Block Schedule

The concept of the block schedule has been discussed before, but now, courtesy of everyone’s favorite pandemic, it’s arrived at Lake Region.


With decisions about next year around the corner, we ask the question: Is the block schedule actually benefiting the school?

Currently, the schedule gives four, 80 minute blocks in the day, with 10 minute passing periods for the students to go from one class to the next. The four blocks are split up mid day for a split hour for lunch and advisory. Half way through the year, the classes switch so students only have certain classes for half the year, unless it is a higher level AP class.

Among the students, it is certainly the more popular choice. Preliminary results from an advisory survey show that 80% of students prefer the block schedule. The Ranger Post has done a number of student and teacher interviews to shed light on why.

One reason for preferring the block schedule that we encountered quite frequently was having fewer classes at once. Students consistently report they are dealing with less homework every night than they did last year. They also have to divide their attention to fewer content areas, making it easier to focus on learning and get help if they’re stuck.

There are students who disagree.

A common dislike of the block schedule is the intensity of 80 minute classes. Junior Britton Beswick says, “It is hard to focus during the whole 80 minutes.” The same survey from earlier found that close to 50% of students agree with her.

James Dam, an english teacher says, “Another drawback of long blocks is that most people’s attention span is much shorter than 80 minutes. Of course you can take breaks during class, but a nice thing about our old schedule is that the passing time between shorter periods takes care of that.”

The survey also found that the 4 block day is more frequently preferred by students more enthusiastic about school.

Perhaps unsurprisingly, student opinion will not be the only factor in the potential adoption of the block schedule. Teachers have raised a number of concerns about what they perceive to be the most important element of school: learning.

As english teacher Evan Gentler points out, a problem with the schedule is “the potential to end up having a whole year go by where you don’t have a core subject. For example, if you take English semester one, and the following year it ends up being semester two, you go a whole year without a core subject which is concerning.”

Having longer classes, however, can also benefit learning. English teacher Amy Kelley appreciates how “It allows me more time to get in depth on a particular topic.” Biology teacher Maia Hansen agrees that a longer class time makes a large difference for science classrooms. “I love having longer class periods for labs” she wrote.

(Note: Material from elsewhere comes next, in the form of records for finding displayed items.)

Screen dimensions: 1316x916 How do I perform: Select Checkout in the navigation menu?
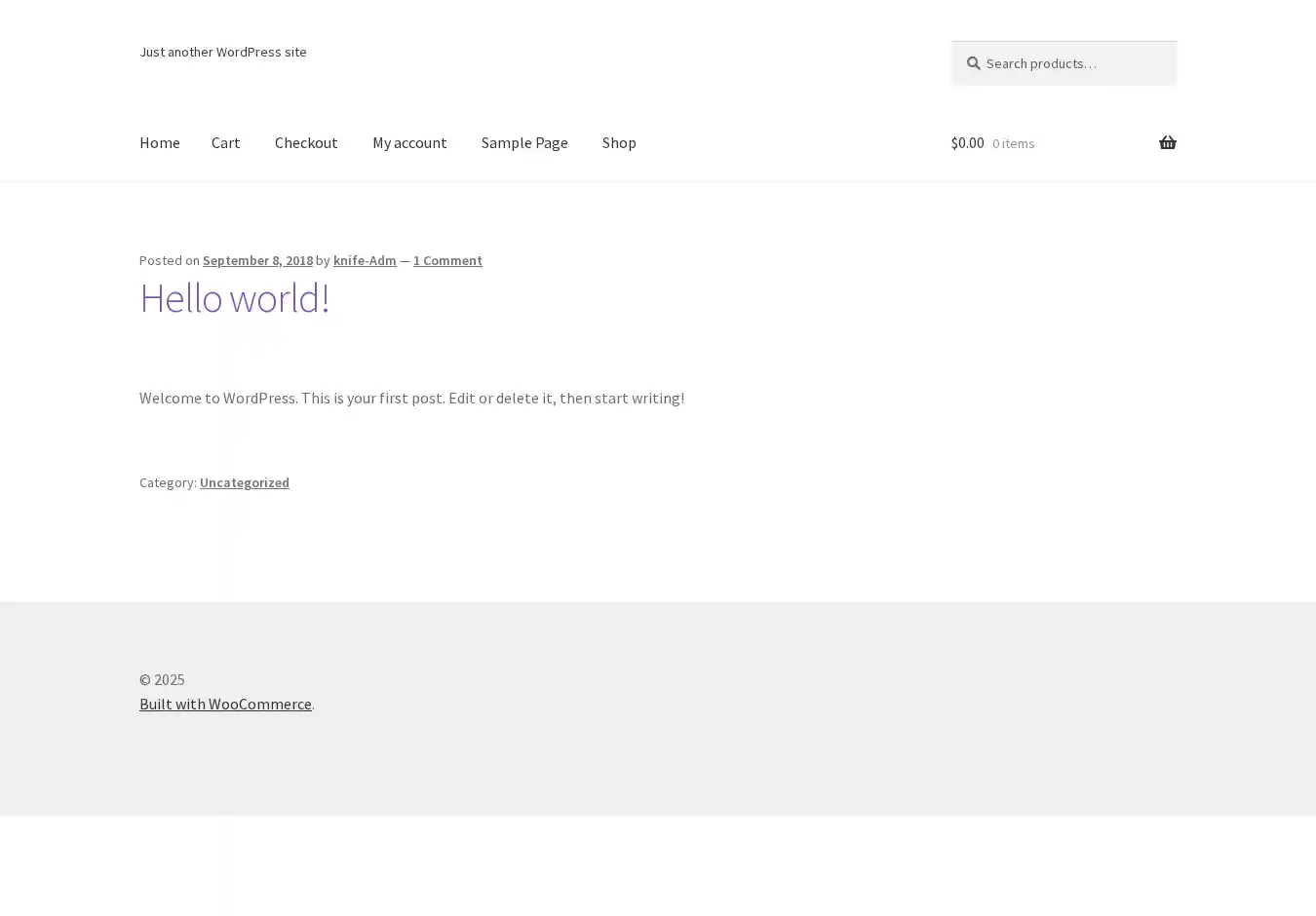pyautogui.click(x=306, y=142)
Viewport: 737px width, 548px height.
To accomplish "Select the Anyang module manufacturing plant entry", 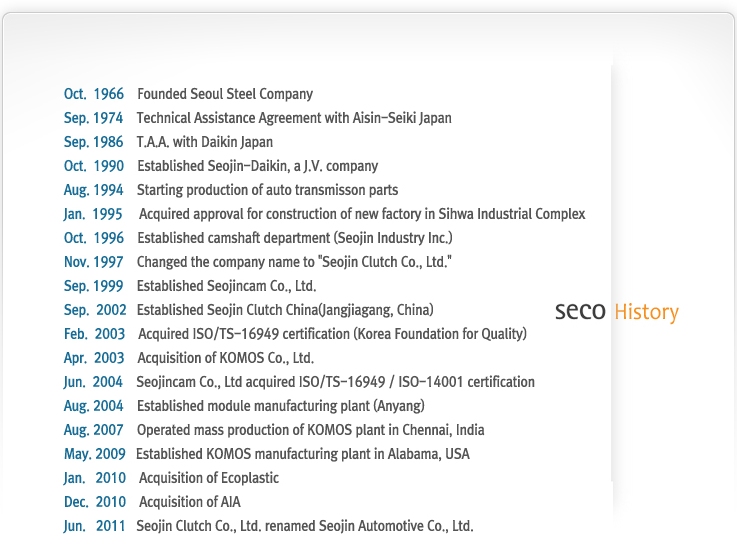I will coord(281,406).
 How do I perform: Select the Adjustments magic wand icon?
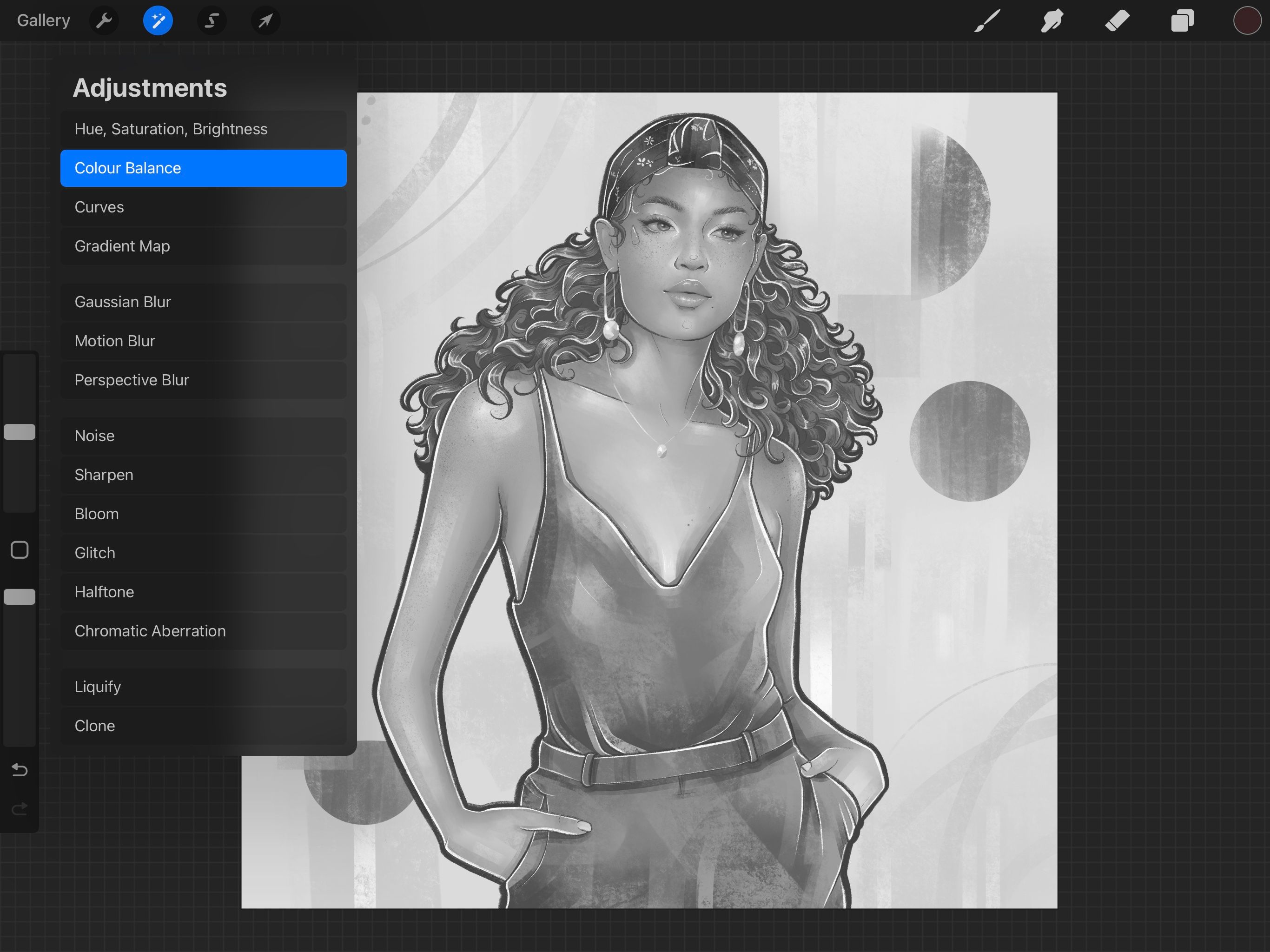[x=158, y=20]
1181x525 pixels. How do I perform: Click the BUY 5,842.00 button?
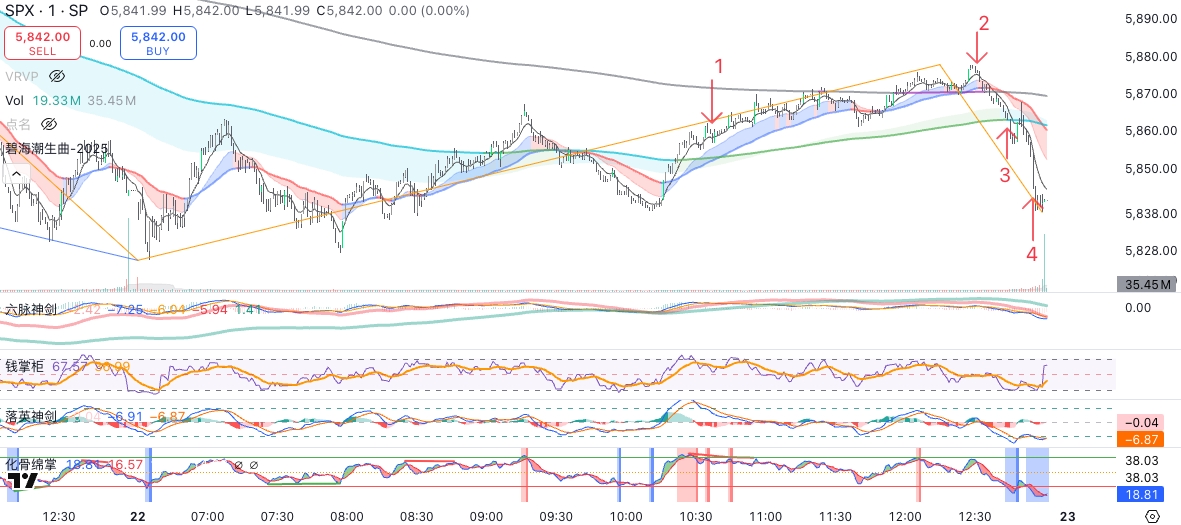158,43

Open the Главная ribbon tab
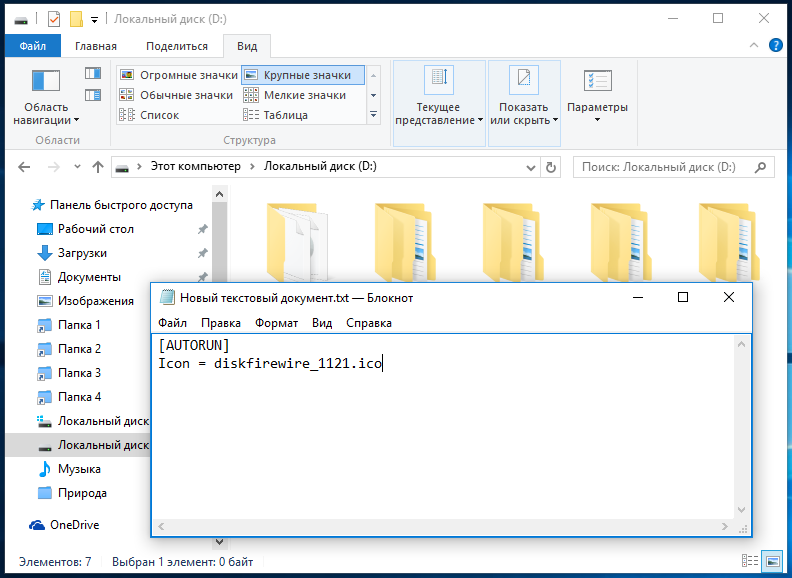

With only half the classes happening at once, teachers have fewer students to manage and aid outside of class.

Also, because of the built in time during the middle of the day, students are able to take more classes. “It is difficult to put an exact total on the number of classes students are taking this year as compared to an 8 period schedule,guidance counselor Mr. Chamberlain says. “It is safe to say however that the 4×4 block schedule does provide flexibility and time for students to earn additional credits.”

The block schedule is also beneficial to career center students. Chamberlain acknowledged that, “Students attend their career center for half of the school, either in the morning or afternoon. The block schedule has the benefit of greater flexibility for course options and the potential to maximize earned credits.”

Career Center junior McKenzie Smith prefers the block schedule, “I really like it because it gave me the opportunity to sign up for more classes and get more credits this year than if it were the normal 8 period day. I do miss the short classes, but I feel I am able to take advantage of my schedule more. In fact, because of the block schedule I was able to finish my graduation requirements so I can start college next year as my senior year in high school. I would not have been able to do that with the normal 8-period schedule everyone is used to. it has definitely opened up new opportunities for me and many others.”

Extracurriculars can also happen in the middle of the day for students who are busy after school. The new schedule has allowed the newspaper club to happen.

Will the block schedule be here next year? During the March 12th school board meeting, Lake Region Principle Andre Messier said there was a 90% chance we would keep it, and no one present seemed to have anything contrary to say.